Pour des questions méthodologiques, les chiffres de l’EFFIS ne sont pas encore parfaitement alignés avec ceux de l’administration française. Ils rendent toutefois parfaitement compte des ravages inédits des épisodes incendiaires de cette année et corroborent les déclarations du ministre. Selon l’EFFIS, plus de 71 000 hectares ont brûlé en 2026, soit près du double des chiffres de l’année précédentes. Tout ceci avant même la fin de l’été.
Plus marquant encore, la somme de tous les hectares français calcinés entre 2006 et 2018 reste inférieure au record de cette année. Sur cette période de 12 ans, 68 410 hectares avaient brûlé. Depuis, ce sont presque 300 000 hectares qui ont été réduits en cendre en à peine sept ans.

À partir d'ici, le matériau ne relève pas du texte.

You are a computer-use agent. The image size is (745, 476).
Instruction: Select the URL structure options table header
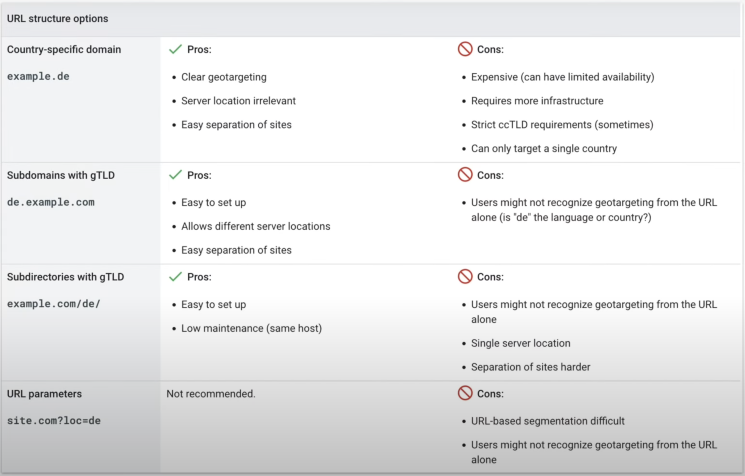(x=57, y=19)
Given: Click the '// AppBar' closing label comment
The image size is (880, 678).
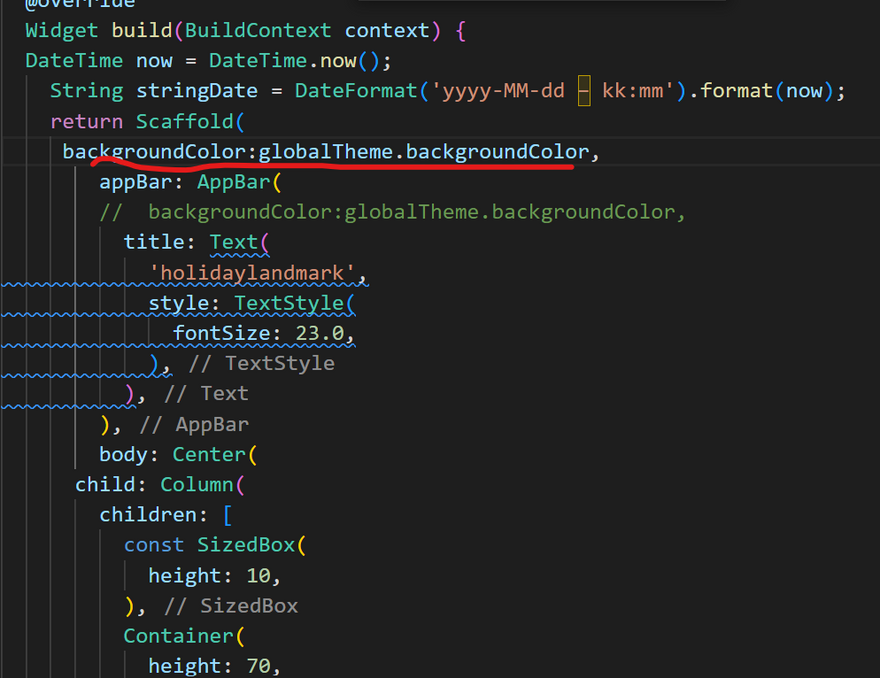Looking at the screenshot, I should (194, 424).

Fréquemment mentionnée comme l’une des nombreuses conséquences du changement climatique par les scientifiques, l’intensification de ces incendies ne semble pas prêt de ralentir. Malgré les alertes, nombreuses et régulières, les effectifs des soldats du feu et l’état du matériel mis à leur disposition ne sont pas à la hauteur de la menace. En l’espace de deux semaines, trois pompiers ont perdu la vie en tentant d’endiguer la progression des flammes.